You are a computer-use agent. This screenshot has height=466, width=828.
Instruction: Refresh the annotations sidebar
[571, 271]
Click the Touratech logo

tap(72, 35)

==========

> _Problem to solve_
Transcribe the full listing, word for word.

> _Answer to this task_
You are a computer-use agent. This screenshot has height=466, width=828.
Instruction: Refresh the annotations sidebar
[571, 271]
Click the Touratech logo

tap(72, 35)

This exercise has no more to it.